Braving Icy Conditions
TNBA members respond to wave of winter weather
A recent wave of winter weather caused some Tennessee Broadband Association (TNBA) members to jump into action to make sure their customers remained connected.
Jonathan West, general manager of Twin Lakes in Gainesboro, said about a third of their service area was impacted by ice, which he said causes similar damage to a tornado. About 6,000 Twin Lakes customers lost broadband service, but West said more than 5,000 were out only because their power was out.
Twin Lakes has replaced almost all of their network in the last 10 years and have buried much of their cable, which protected it from damage. Still, crews responded to help their community recover from the storm.
“We are blessed with some great contractors working in the area and blessed with some great employees who are always willing to step up and do whatever is necessary,” West said.
More than 95% of impacted Twin Lakes customers were restored within a day. That number rose to 99% within two days.
Many TNBA members said the impact to their service areas was minimal, but that didn’t stop them from rushing out in the weather to check on their customers.
“From riding for miles in an open ATV to walking up half-mile frozen driveways, snow and ice didn’t hold back the team at United,” William Bradford, President & CEO at United Communications, said. “We really appreciate the commitment of our employees to make sure our customers maintained service.”
According to the National Weather Service, a winter storm brought significant freezing rain, sleet, and snow to Middle Tennessee in February. That was followed by another round of storms that brought the most widespread, heavy snowfall Middle Tennessee had seen in five years. Snowfall totals ranged from two to six inches across Middle Tennessee, with the heaviest amounts across Wayne, Lawrence and Giles counties.
Chris Townson, chief executive officer at DTC Communications, said they too were minimally impacted. There were some outages, but most of those were caused by a loss of electricity.

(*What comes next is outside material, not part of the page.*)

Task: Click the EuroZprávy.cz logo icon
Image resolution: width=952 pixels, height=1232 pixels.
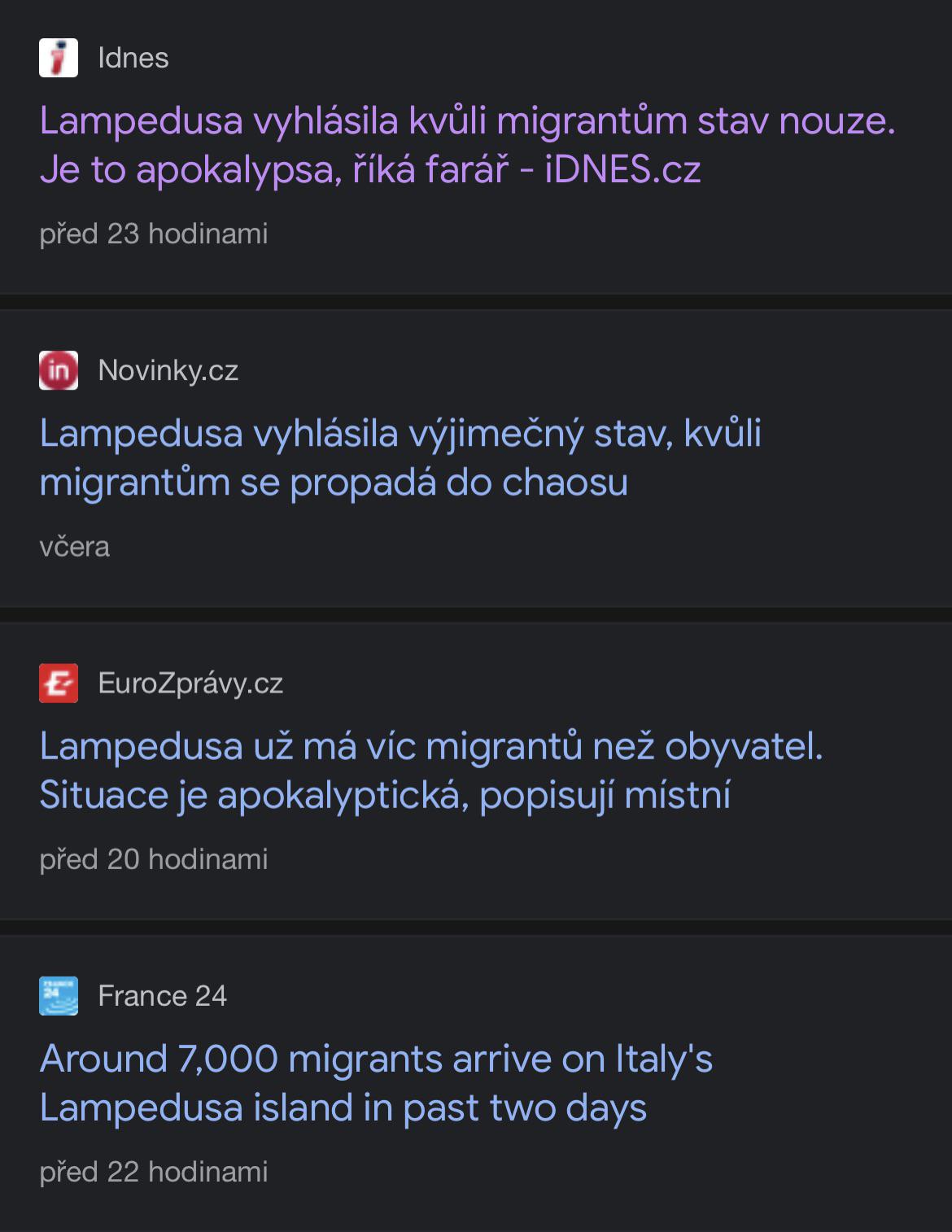Action: coord(59,683)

“Our team did an amazing job of staying on top of any customer report or network outage,” he said. “They worked to repair the damage as soon as it was safe and practical to do so.”
Levoy Knowles, TNBA executive director, said even though the storms did not cause major problems, TNBA members are some of the most prepared anywhere and are always ready to help their communities.
“Even during a global pandemic or winter storms, the communities we serve know our members stand ready to help them and provide them with the services they have come to count on,” he said.